What you will do >> Identify each line in the records that contains the word "element", and copy those lines.
####################
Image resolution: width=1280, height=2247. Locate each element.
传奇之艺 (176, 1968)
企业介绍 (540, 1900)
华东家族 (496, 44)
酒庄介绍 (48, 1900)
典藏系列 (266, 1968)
####################
Final result >>
Image resolution: width=1280, height=2247. Locate each element.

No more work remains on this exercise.